En base a tal criterio, debe mantenerse, no sólo la prescripción de la acción frente a la propietaria de la grúa, sino incluso tampoco la responsabilidad exigida a el club por actos de terceros de los que se deba responder, en tanto ni queda acreditada la efectiva relación de dependencia entre las codemandadas, ni la existencia de culpa in eligendo o in vigilando, máxime, cuando el daño se origina por una circunstancia ajena a la actuación directa de la contrata, como tal, en la obra
QUINTO.- Entrando así en la responsabilidad exigida al club, cabe, en primer lugar fijar la doctrina jurisprudencial referida a la unidad de culpa civil, que, en la actualidad, aún de forma restringida se mantiene tal como recoge la Sentencia del Tribunal Supremo nº 251/2014 de 30 mayo : ' Como recuerda la Sentencia 1135/2008, de 22 de diciembre, 'según jurisprudencia de esta Sala , «la responsabilidad debe considerarse contractual cuando a la preexistencia de un vínculo o relación jurídica de esa índole entre personas determinadas se une la producción, por una a la otra, de un daño que se manifiesta como la violación de aquel y, por lo tanto, cuando concurren un elemento objetivo -el daño ha de resultar del incumplimiento o deficiente cumplimiento de la reglamentación contractual, creada por las partes e integrada conforme al artículo 1258 CC - y otro subjetivo -la relación de obligación en la que se localiza el incumplimiento o deficiente cumplimiento ha de mediar, precisamente, entre quien causa el daño y quien lo recibe-» ( STS de 31 de octubre de 2007, recurso de casación núm. 3219/2000 ). Es aplicable el régimen de la responsabilidad extracontractual, aunque exista relación obligatoria previa, cuando el daño no haya sido causado en la estricta órbita de lo pactado por tratarse de daños ajenos a la naturaleza del negocio aunque hayan acaecido en la ejecución del mismo ( SSTS 22 de julio de 1927 , 29 de mayo de 1928 , 29 de diciembre de 2000 ). Por el contrario, es aplicable el régimen contractual cuando en un determinado supuesto de hecho la norma prevé una consecuencia jurídica específica para el incumplimiento de la obligación. No cabe excluir la existencia de zonas mixtas, especialmente cuando el incumplimiento resulta de la reglamentación del contrato, pero se refiere a bienes de especial importancia, como la vida o integridad física, que pueden considerarse objeto de un deber general de protección que puede traducirse en el principio llamado a veces doctrinal y jurisprudencialmente de unidad de la culpa civil'.

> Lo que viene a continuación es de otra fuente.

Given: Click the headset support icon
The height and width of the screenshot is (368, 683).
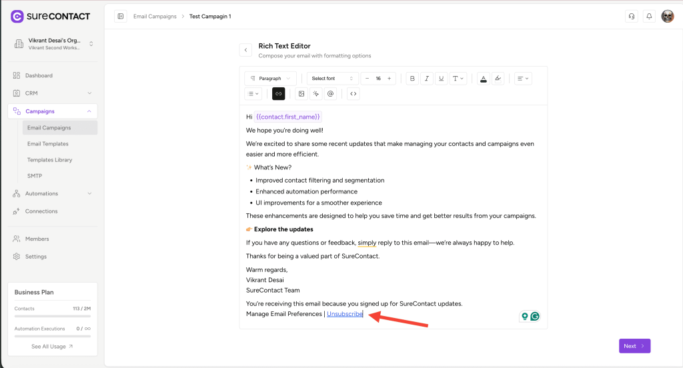Looking at the screenshot, I should [631, 16].
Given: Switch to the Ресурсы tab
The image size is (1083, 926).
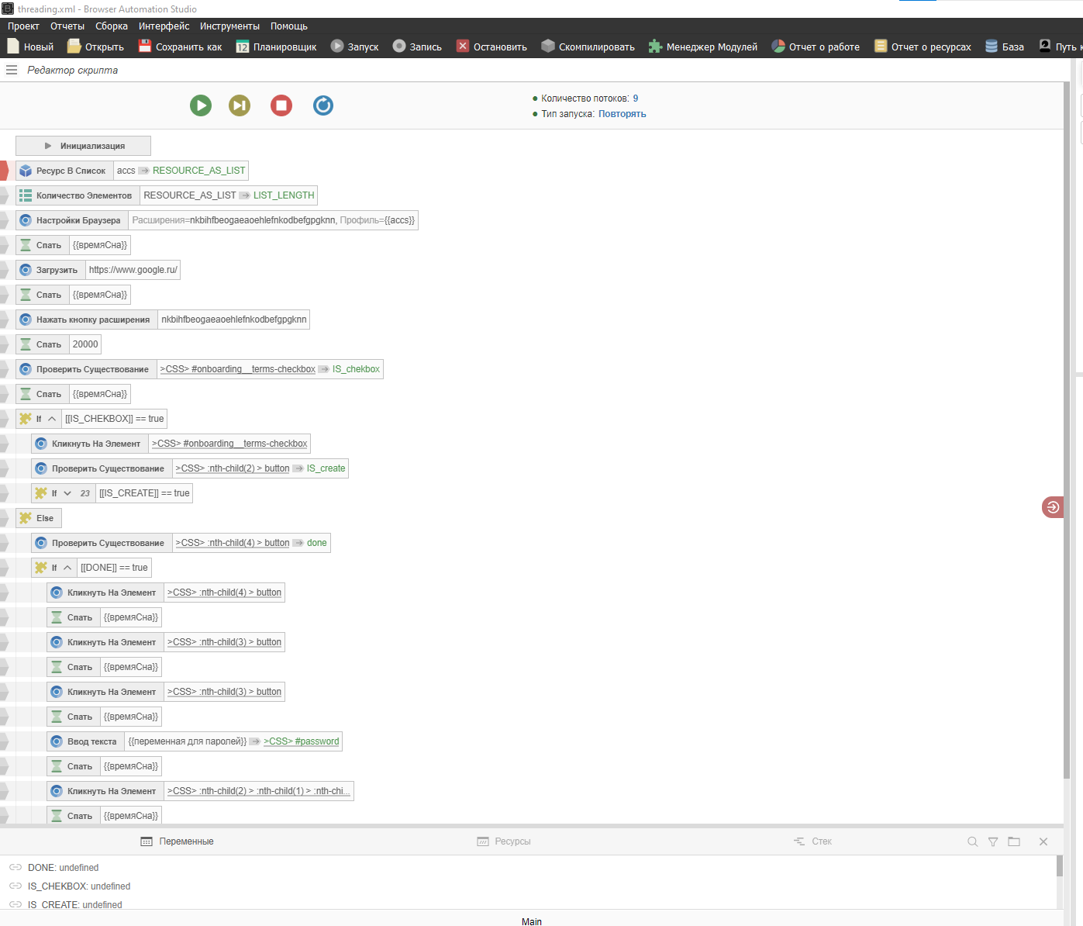Looking at the screenshot, I should click(504, 841).
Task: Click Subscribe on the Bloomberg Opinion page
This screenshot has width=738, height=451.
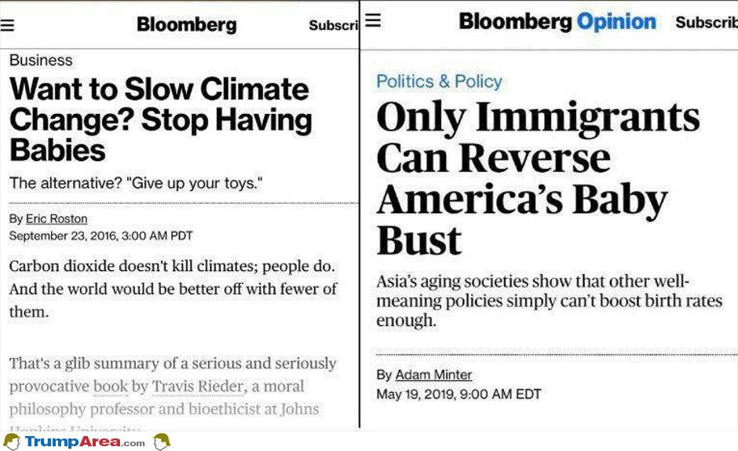Action: [x=707, y=22]
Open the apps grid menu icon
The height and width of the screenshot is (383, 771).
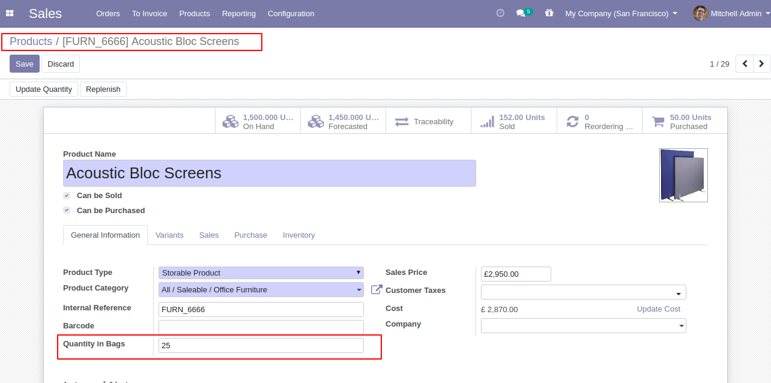[x=10, y=13]
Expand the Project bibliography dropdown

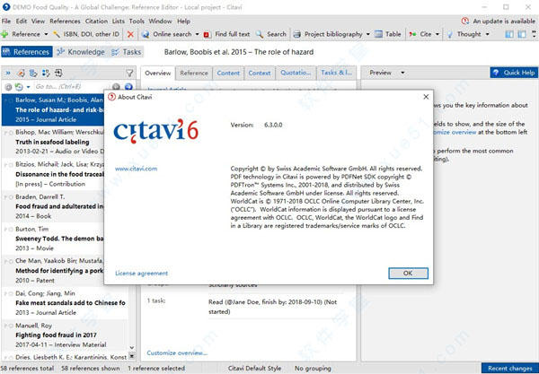coord(367,34)
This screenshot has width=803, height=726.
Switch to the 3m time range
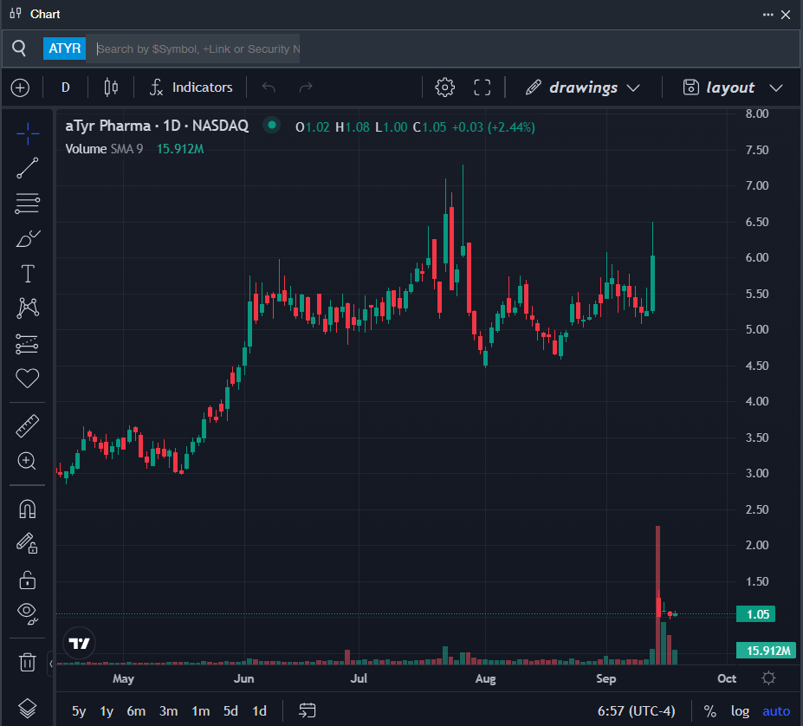(x=168, y=711)
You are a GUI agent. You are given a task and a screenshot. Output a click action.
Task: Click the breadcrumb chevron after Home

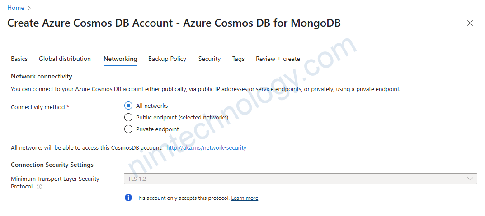[30, 8]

En atención a ello, lo primero que destaca es la contestación a la demanda que formaliza el Club Náutico Puertito de Güimar, en la que lejos de negar su responsabilidad -reconoce que desde un principio, el club, al enterarse del daño, a través de su empleado acudió a limpiar la embarcación, lo que ha sido ratificado en el acto del juicio mediante la prueba testifical- lo que alega es, en los hechos que: 'se rompe 'el evidente nexo causal', ya que Don Eusebio se interpuso en la diligencia de mis representados, negándoles la limpieza en el momento en que se produjeron las manchas'; y en los fundamentos de derecho, que: ' se aceptan los artículo 1902 y 1903, así como 1180 (debe entenderse que se trata 1108, y el error se introduce ya en la demanda) y siguientes, si bien no son de aplicación para mi cliente por no estar obligada a ningún pago por existir una ruptura del nexo causal, en concreto perpetrada ésta por la propia víctima'. Siendo su aseguradora, responsable civil solidaria, la que sí niega la responsabilidad de su asegurada pues la atribuye a un defecto de limpieza de las grúas.
Pues bien, partiendo de que no se acredita un problema de limpieza de las grúas, que necesitan la grasa para su mantenimiento, ni tampoco se acredita, de acuerdo al informe pericial que la conducta del actor, quien tenía atracado su barco en el lugar adecuado a ello, negándose a una limpieza inmediata con agua y jabón, alterara el nexo causal de la responsabilidad asumida por el club, ya que el material de la embarcación del actor en la zona dañada, lejos de restaurarse, con los productos indicados se impregnaba más profundamente, no quedan acreditadas ninguna de las causas alegadas como exoneradoras de la responsabilidad que se exige al club, y que deriva, en definitiva, del daño producido a una embarcación, debidamente atracada en sus instalaciones conforme a la relación contractual con el actor, y a consecuencia de la falta de diligencia necesaria de advertir los posibles daños derivados indirectamente de la ejecución las obras de mejora de las instalaciones (aun cuando las obras eran evidentes no constan carteles de advertencia para los usuarios), así como en la atención de que las distintas actividades necesarias a las citadas obras no generasen daños a las embarcaciones atracadas en el puerto. Diligencia que le era exigible, aun cuando no conste contractualmente, en tanto es la titular de los atraques y quien realizaba las obras.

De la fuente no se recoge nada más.